● **WHAT YOU NEED TO DO**
The answer is the data below, repeated exactly, with no pictures included.

== RECORDS

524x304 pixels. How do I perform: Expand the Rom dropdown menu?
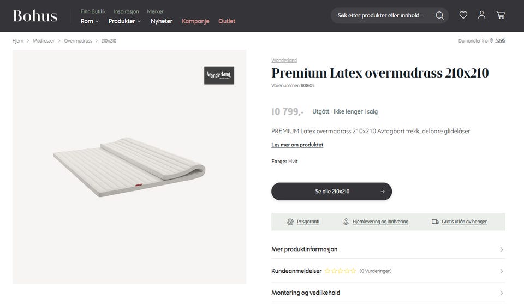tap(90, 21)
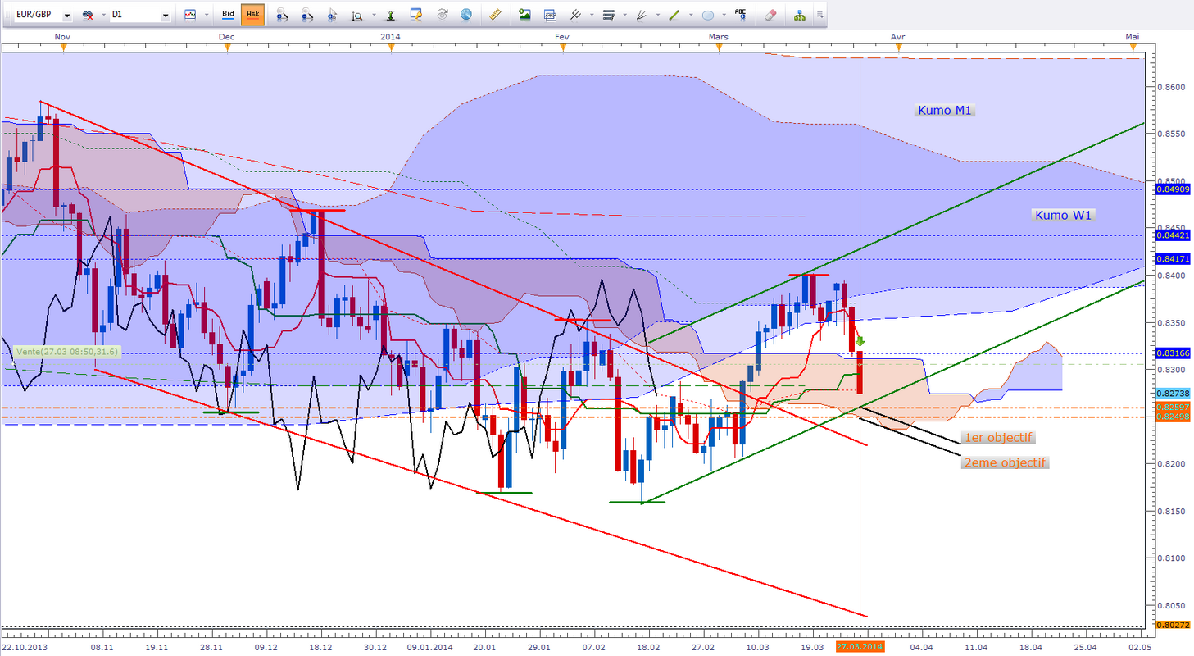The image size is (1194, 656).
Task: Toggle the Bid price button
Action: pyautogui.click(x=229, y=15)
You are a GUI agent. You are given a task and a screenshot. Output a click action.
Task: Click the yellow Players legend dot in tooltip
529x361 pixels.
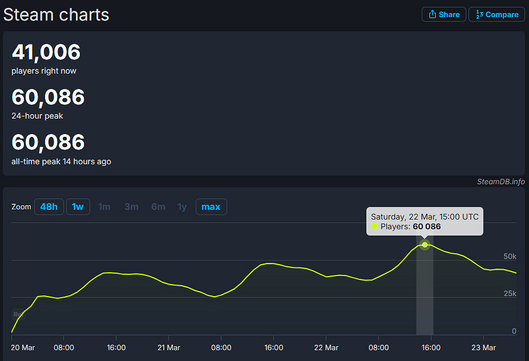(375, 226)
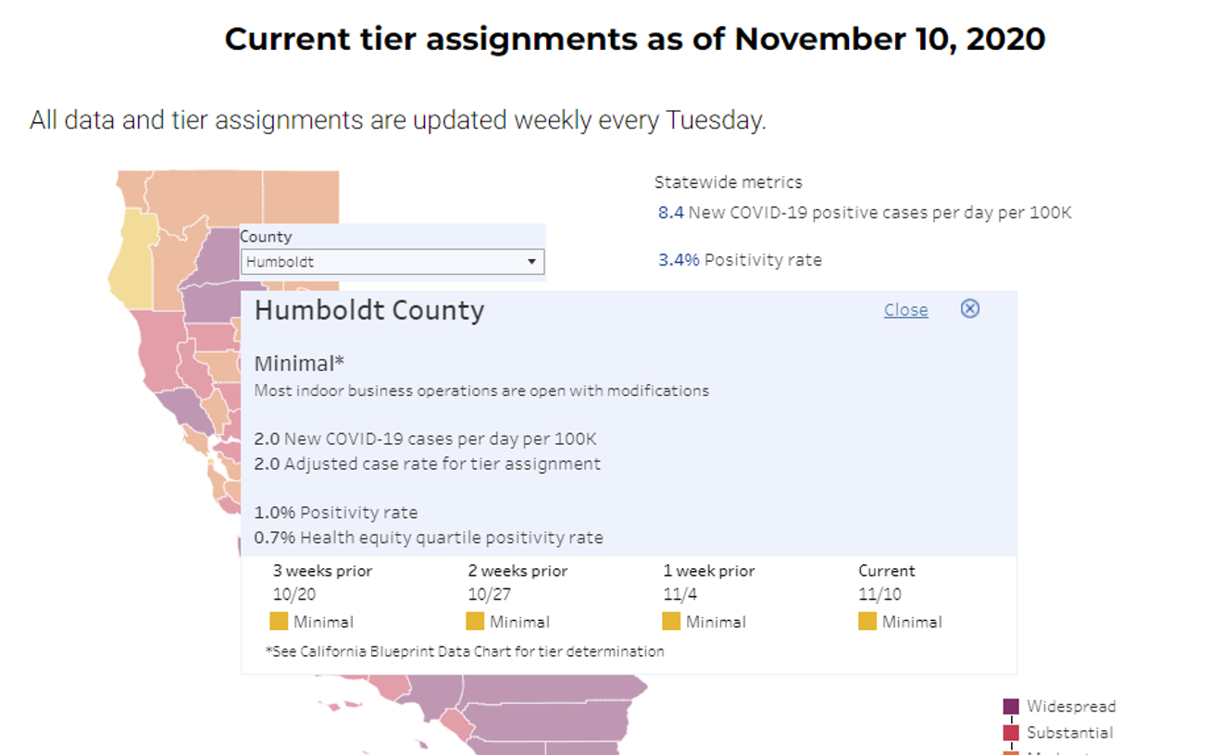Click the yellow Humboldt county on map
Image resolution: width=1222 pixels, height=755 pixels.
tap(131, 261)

====

● **RESPONSE BELOW**
524x304 pixels. How do I perform: Expand the Rom dropdown menu?
tap(90, 21)
The image size is (1194, 656).
Task: Toggle the Bid price button
Action: pyautogui.click(x=229, y=15)
You are a GUI agent. You are given a task and a screenshot. Output a click action.
Task: Click the yellow Players legend dot in tooltip
529x361 pixels.
(375, 226)
Click the yellow Humboldt county on map
Image resolution: width=1222 pixels, height=755 pixels.
tap(131, 261)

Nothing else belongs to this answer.